Source material section start

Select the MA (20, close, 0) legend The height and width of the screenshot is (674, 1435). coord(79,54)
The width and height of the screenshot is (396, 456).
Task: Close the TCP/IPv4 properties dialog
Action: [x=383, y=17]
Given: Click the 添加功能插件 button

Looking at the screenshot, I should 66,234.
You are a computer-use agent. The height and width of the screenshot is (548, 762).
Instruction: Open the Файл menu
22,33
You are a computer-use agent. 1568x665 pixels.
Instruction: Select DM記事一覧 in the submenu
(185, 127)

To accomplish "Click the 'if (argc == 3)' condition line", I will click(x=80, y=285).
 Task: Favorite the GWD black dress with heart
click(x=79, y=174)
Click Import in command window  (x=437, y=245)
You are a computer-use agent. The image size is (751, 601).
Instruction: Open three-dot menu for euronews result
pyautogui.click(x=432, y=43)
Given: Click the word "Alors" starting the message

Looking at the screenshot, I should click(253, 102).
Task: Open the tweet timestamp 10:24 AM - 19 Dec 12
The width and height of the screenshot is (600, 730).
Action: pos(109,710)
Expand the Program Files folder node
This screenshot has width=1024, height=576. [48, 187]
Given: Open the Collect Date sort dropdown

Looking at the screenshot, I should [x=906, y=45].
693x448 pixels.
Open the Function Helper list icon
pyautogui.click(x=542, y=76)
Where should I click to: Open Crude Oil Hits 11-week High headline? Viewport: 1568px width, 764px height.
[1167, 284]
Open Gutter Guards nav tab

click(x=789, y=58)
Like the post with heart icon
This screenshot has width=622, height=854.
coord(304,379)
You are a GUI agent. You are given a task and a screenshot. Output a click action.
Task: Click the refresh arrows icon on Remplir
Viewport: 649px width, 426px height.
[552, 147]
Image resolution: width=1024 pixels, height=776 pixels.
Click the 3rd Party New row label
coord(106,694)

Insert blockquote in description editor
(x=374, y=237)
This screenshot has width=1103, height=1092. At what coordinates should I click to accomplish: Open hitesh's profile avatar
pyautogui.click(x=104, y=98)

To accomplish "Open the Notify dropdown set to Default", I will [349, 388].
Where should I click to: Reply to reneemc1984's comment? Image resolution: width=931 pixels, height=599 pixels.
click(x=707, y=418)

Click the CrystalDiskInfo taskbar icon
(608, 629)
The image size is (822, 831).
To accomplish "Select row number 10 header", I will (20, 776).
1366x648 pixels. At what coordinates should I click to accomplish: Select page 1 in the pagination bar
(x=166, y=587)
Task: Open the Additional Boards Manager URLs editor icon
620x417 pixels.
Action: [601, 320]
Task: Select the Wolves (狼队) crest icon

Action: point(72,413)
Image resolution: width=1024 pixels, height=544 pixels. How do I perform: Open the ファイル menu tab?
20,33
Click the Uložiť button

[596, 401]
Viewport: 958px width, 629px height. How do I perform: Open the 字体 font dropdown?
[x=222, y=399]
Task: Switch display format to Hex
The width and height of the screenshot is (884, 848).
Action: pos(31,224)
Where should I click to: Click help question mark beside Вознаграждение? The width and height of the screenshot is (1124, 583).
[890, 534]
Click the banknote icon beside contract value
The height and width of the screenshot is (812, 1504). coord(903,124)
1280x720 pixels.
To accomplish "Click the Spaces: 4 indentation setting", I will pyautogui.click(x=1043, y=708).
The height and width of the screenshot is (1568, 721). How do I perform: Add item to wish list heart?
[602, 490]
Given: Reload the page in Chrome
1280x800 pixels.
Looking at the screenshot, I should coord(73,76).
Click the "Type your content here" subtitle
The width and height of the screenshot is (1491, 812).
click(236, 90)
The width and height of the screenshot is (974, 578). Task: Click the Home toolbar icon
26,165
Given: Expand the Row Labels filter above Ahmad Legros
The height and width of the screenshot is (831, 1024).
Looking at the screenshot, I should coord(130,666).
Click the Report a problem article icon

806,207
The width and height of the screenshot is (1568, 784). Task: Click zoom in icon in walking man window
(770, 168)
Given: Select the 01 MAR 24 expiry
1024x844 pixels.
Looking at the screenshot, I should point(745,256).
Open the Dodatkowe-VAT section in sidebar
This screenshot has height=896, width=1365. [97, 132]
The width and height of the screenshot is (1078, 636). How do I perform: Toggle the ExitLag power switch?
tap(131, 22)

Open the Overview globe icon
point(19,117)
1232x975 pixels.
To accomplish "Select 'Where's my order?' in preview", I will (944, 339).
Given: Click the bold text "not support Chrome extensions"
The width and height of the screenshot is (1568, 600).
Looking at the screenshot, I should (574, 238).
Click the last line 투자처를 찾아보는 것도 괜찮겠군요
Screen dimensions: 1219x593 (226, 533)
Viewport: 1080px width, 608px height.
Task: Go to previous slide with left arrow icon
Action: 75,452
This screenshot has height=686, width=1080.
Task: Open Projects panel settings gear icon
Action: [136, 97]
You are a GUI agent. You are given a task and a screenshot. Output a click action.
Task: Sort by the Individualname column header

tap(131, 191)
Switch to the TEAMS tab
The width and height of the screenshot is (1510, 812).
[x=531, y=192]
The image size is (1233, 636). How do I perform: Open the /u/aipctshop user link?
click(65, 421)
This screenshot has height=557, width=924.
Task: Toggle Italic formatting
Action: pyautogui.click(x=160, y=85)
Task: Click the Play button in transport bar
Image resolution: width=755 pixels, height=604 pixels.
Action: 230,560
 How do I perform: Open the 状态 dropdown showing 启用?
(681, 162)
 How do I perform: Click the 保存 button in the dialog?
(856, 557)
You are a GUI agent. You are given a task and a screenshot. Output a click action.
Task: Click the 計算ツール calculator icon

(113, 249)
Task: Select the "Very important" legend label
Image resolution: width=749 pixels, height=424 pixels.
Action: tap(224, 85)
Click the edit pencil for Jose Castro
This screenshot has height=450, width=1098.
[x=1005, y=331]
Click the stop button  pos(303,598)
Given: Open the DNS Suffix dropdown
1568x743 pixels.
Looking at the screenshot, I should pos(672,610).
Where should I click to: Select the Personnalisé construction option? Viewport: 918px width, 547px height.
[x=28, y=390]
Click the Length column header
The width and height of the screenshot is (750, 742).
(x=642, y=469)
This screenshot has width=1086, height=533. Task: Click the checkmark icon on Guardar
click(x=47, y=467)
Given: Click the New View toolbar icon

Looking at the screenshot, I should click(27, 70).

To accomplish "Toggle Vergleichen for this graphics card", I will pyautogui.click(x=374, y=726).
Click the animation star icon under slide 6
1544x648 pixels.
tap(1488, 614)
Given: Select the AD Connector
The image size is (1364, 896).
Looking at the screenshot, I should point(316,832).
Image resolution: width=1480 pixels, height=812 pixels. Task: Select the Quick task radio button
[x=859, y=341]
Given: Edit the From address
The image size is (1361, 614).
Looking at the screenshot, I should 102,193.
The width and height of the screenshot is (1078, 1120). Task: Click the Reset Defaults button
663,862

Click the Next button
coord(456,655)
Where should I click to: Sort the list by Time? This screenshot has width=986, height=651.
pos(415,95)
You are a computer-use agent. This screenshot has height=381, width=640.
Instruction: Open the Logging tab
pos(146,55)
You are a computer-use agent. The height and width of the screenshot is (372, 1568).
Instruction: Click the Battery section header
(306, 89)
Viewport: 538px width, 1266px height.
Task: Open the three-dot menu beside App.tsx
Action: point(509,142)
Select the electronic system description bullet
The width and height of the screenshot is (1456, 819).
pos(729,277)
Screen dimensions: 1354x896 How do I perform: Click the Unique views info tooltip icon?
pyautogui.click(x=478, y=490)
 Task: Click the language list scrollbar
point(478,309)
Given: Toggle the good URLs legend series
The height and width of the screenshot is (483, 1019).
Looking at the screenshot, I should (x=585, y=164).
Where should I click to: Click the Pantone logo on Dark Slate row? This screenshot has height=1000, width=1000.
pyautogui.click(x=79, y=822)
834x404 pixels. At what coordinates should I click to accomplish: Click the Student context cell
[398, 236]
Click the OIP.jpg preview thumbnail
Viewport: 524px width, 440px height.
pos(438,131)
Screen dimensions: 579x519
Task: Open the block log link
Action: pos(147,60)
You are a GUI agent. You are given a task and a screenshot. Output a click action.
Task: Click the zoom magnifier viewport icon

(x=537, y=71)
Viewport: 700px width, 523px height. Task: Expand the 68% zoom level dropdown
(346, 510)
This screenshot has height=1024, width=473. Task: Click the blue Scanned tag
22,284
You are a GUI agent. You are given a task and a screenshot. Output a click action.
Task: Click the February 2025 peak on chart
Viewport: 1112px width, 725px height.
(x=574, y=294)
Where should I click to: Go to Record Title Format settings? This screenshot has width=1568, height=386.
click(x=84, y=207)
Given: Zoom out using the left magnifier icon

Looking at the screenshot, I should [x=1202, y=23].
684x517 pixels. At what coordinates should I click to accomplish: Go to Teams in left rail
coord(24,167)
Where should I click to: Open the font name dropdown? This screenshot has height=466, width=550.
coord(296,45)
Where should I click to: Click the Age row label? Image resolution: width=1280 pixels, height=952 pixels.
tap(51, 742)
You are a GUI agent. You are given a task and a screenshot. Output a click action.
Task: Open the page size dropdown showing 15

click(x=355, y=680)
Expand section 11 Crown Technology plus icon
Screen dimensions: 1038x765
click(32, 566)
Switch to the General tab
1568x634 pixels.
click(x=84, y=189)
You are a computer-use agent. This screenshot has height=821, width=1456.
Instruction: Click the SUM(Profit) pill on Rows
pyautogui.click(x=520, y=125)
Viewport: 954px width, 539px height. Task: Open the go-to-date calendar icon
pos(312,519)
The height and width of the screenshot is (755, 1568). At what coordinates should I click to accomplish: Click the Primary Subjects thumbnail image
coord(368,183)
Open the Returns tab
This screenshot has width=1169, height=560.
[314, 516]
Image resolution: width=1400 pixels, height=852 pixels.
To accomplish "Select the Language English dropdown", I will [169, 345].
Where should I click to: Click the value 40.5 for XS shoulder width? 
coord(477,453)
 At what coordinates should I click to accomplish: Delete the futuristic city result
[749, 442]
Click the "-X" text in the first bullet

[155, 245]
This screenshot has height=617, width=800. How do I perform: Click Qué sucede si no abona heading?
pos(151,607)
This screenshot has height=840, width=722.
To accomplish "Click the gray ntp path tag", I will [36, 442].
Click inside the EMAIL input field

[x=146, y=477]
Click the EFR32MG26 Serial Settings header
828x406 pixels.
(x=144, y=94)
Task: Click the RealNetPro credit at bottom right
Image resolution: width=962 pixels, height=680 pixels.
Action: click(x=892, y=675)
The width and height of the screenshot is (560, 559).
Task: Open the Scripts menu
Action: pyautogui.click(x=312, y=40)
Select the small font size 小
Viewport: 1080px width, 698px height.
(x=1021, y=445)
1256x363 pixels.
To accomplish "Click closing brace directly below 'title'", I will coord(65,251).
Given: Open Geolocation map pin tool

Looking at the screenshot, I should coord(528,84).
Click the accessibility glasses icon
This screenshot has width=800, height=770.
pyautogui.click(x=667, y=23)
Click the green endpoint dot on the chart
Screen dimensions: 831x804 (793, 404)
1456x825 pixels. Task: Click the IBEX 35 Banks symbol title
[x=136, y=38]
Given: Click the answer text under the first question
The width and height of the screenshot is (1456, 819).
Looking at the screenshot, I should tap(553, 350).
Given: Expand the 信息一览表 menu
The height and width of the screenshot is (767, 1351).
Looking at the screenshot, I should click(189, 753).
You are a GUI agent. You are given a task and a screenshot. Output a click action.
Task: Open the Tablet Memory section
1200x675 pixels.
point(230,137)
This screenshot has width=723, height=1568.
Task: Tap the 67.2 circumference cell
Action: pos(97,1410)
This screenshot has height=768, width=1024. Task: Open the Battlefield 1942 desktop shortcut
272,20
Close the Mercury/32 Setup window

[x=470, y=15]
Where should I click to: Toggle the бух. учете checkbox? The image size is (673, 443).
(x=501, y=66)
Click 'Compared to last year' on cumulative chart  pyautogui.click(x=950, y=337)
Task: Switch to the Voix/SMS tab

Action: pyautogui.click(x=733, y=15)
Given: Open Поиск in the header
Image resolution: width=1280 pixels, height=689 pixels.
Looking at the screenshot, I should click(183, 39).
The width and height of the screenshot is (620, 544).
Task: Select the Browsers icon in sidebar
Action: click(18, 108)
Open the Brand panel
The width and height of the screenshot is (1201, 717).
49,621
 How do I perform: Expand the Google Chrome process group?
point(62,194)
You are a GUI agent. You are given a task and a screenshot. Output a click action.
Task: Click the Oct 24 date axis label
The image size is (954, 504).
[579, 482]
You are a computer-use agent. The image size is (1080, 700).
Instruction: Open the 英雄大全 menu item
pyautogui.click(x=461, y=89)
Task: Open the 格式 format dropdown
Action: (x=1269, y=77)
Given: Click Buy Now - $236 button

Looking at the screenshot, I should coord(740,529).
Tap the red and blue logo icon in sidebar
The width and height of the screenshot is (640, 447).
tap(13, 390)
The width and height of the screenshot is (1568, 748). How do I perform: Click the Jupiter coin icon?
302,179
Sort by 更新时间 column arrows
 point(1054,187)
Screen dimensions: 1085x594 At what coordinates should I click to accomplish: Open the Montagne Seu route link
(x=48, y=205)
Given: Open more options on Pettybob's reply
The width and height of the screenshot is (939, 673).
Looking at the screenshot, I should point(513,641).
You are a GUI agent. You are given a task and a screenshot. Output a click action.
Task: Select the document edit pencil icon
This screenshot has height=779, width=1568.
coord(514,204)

Source material section end

Exercise directions: Return the span of lines in the data above that opens at the line with "Task: Sort by" and closes at the line with "Click the animation star icon under slide 6", exactly, ends included, nothing else.

Task answer:
Task: Sort by the Individualname column header

tap(131, 191)
Switch to the TEAMS tab
The width and height of the screenshot is (1510, 812).
[x=531, y=192]
The image size is (1233, 636). How do I perform: Open the /u/aipctshop user link?
click(65, 421)
This screenshot has height=557, width=924.
Task: Toggle Italic formatting
Action: pyautogui.click(x=160, y=85)
Task: Click the Play button in transport bar
Image resolution: width=755 pixels, height=604 pixels.
Action: 230,560
 How do I perform: Open the 状态 dropdown showing 启用?
(681, 162)
 How do I perform: Click the 保存 button in the dialog?
(856, 557)
You are a GUI agent. You are given a task and a screenshot. Output a click action.
Task: Click the 計算ツール calculator icon

(113, 249)
Task: Select the "Very important" legend label
Image resolution: width=749 pixels, height=424 pixels.
Action: tap(224, 85)
Click the edit pencil for Jose Castro
This screenshot has height=450, width=1098.
[x=1005, y=331]
Click the stop button  pos(303,598)
Given: Open the DNS Suffix dropdown
1568x743 pixels.
Looking at the screenshot, I should pos(672,610).
Where should I click to: Select the Personnalisé construction option? Viewport: 918px width, 547px height.
[x=28, y=390]
Click the Length column header
The width and height of the screenshot is (750, 742).
(x=642, y=469)
This screenshot has width=1086, height=533. Task: Click the checkmark icon on Guardar
click(x=47, y=467)
Given: Click the New View toolbar icon

Looking at the screenshot, I should click(27, 70).

To accomplish "Toggle Vergleichen for this graphics card", I will pyautogui.click(x=374, y=726).
Click the animation star icon under slide 6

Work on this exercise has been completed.